When you’re 38 weeks pregnant, that fact is like a suffix you tack onto everything — I’m walking up the stairs and I’m 38 weeks pregnant, thank you … I’m tired and I’m 38 weeks pregnant … I hadn’t done anything without the excuse of “XX weeks pregnant” in about 28 weeks. And that’s another problem with me. I like to think I don’t use excuses to change people’s perception of me or pull trump cards to take some pressure off of myself. But I do.
Shortly after finishing the bathroom, I sat outside in the sun for a short break where my dog and my mom’s dog (a guest for the past several weeks) were trying to get some well-deserved attention. But didn’t they know that I had just had that sort of day? I didn’t have any extra to give. So I kneed one harder than I should have in the chest when she jumped on my pregnant belly and yelled at the other to get some space — which they totally understood. And that’s another problem with me. I like to think I’m collected enough not to lose my temper, especially with defenseless persons or beings that aren’t capable of understanding. But I do.
I spent the rest of the day cleaning, vacuuming, organizing, doing laundry, and resenting my partially domesticated life. And that’s another problem with me. I like to think I can be a feminist and not resent doing necessary housework that just needs to be done whether you’re a man or a woman. But I do.
There’s part of me that believes a feminist can’t ever be caught cleaning the house, especially not pregnant and barefoot, for fear of confirming society’s suspicions of women. And that’s another problem with me. I like to think that I carry the responsibility of managing America’s perception of women square on my shoulders. But I don’t. I’m just not that special.
In the next two weeks, I will bring a tiny human into the world via my lady parts and some days I feel so grown up it’s a little frightening, and others, I worry that I will revert back to some of the childish and selfish parts of me that still have a way of finding their way to the surface despite my best efforts.
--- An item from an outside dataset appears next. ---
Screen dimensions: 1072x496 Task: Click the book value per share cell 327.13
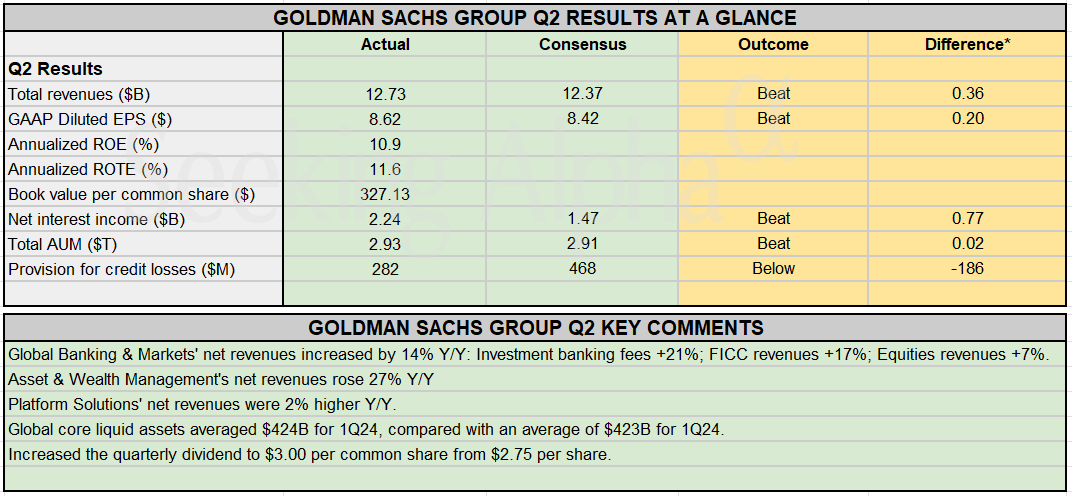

The childish and selfish parts of me that will pretend I didn’t see that one of the cats had thrown up until Isaiah got home because I didn’t want to clean it. The parts that call a loaded baked potato my “serving of vegetables” for the day. And the parts that consistently run my car just a smidge above “E” both because I hate getting gas and always secretly believe it’s going to drop back to $1.80 a gallon tomorrow.
The problem with me is that this baby deserves better. And all I can do is try to laugh about days like that one and put them behind me as semi-secret flubs and start over today and tomorrow and the next day.
The problem with me is that I’m always waiting on a sunrise to be the best version of myself. And the problem with you is that I thought all of this was your problem, but it turns out it wasn’t, so you’re actually in the clear. And that’s not even the hormones talking. As you were.